What you need to do —
Your answer should be the lines below from the one holding "Click the 童小侠 progress bar" through the one holding "This screenshot has width=408, height=750.", copied exactly and with nothing else.

Input data —
● ● ● ●

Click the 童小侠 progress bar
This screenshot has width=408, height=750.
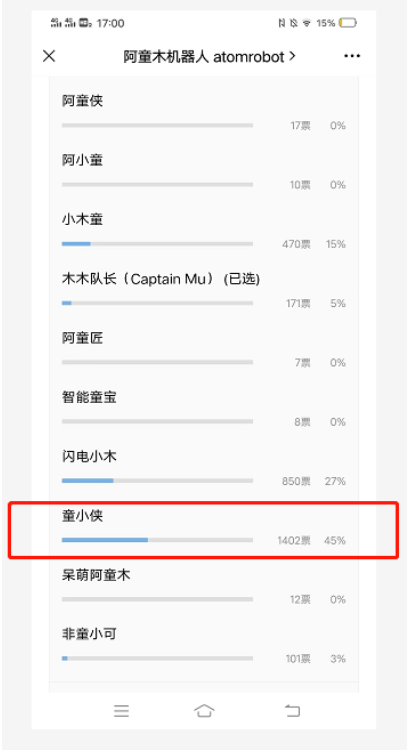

● ● ● ●

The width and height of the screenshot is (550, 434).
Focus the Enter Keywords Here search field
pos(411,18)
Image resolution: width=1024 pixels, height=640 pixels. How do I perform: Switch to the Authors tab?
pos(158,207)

● ● ● ●

Task response —
Click the 童小侠 progress bar
This screenshot has width=408, height=750.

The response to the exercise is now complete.